Government statistics show nearly 1,000 fly-tips in St Albans last year
PUBLISHED: 15:58 11 April 2019
The number of fly-tips in St Albans has skyrocketed to almost 1,000 incidents last year, government statistics show.
According to the most recent figures from the Department for Environment, Food and Rural Affairs (DEFRA), waste was illegally dumped 910 times in the district throughout 2017 to 2018.
Of those, it is reported that 847 were on the Herts county council (HCC) highway and 54 were on St Albans district council (SADC) sites.
In these cases, the taxpayer must foot the clean up bill.
More than 100 of the incidents contained white goods, 16 included the carcinogenic material asbestos, and nearly 30 were large enough to fill a tipper lorry.
These figures follow a upward trend in fly-tipping incidents over the last decade, for example St Albans saw 611 fly-tips in 2010, 647 in 2011, 638 in 2012, 713 in 2013, and then 1,114 in 2014.
However, these statistics do not represent the entirety of the fly-tipping problem, as DEFRA excludes the majority of private-land incidents when the landowner must pay to remove the rubbish.
Each time a pile of fly-tipping is reported in the Herts Ad, there is an outcry from the community - for example when a variety of construction materials was strewn near Heartwood Forest, and most recently fridge-freezers were left on the grass verge outside a Sandridge Primary School on Woodcock Hill.

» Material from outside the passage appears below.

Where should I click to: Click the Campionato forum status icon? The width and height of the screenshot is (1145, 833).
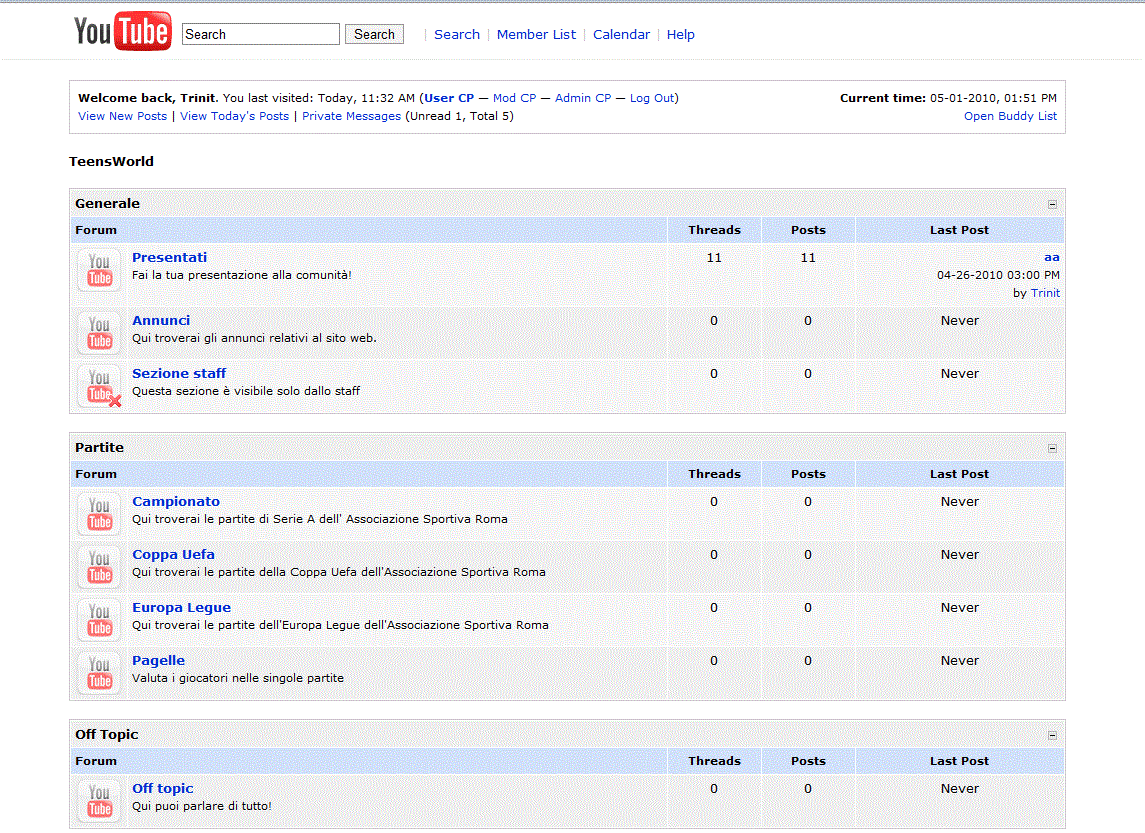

Head of community services at SADC, Joe Tavernier, said the council investigate fly-tips: “There are a number of local hotspots where fly-tips are often reported. We monitor these using overt cameras, and we work closely with the police to help them identify where to locate automatic number plate recognition cameras.”
He said they have issued three fines and successfully prosecuted two people in the last quarter.
“The council takes fly-tipping very seriously and we will prosecute if we can,” he added.
According to a British agricultural insurance company, Farmers and Mercantile Insurance Brokers (FMIB), the average cost of a fly-tipping clean-up for farmers is £1,000.